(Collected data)
== Segment start ==

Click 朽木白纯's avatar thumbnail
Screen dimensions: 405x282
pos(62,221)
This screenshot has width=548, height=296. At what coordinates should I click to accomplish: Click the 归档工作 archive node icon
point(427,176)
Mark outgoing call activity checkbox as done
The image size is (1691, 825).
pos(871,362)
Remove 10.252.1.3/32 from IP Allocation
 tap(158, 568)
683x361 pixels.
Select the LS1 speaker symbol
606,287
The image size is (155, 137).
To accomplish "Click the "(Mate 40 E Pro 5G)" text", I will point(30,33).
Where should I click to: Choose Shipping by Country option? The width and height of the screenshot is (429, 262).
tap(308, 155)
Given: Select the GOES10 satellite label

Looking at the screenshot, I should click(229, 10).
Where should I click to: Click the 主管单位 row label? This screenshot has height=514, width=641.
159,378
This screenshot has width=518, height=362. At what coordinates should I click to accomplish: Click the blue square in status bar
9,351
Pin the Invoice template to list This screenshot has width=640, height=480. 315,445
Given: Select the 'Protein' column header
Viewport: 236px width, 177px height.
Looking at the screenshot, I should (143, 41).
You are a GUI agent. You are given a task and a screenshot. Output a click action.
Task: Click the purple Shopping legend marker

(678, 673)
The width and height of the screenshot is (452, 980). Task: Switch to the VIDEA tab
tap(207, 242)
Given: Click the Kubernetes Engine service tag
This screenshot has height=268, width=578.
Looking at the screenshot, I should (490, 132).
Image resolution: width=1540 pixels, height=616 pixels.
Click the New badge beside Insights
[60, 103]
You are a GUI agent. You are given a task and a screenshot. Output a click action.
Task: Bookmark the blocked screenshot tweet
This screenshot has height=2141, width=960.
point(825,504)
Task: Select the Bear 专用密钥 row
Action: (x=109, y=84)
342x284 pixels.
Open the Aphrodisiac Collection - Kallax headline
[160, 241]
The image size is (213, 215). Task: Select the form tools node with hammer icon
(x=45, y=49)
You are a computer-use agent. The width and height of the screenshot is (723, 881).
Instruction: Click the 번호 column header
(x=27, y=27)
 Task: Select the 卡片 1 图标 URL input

== Segment end ==

WORK REQUIRED: The line containing "This screenshot has height=2141, width=960." and all lines after it, through the end of the entries above, are to be returned exactly and alone.

TASK ANSWER:
This screenshot has height=2141, width=960.
point(825,504)
Task: Select the Bear 专用密钥 row
Action: (x=109, y=84)
342x284 pixels.
Open the Aphrodisiac Collection - Kallax headline
[160, 241]
The image size is (213, 215). Task: Select the form tools node with hammer icon
(x=45, y=49)
You are a computer-use agent. The width and height of the screenshot is (723, 881).
Instruction: Click the 번호 column header
(x=27, y=27)
 Task: Select the 卡片 1 图标 URL input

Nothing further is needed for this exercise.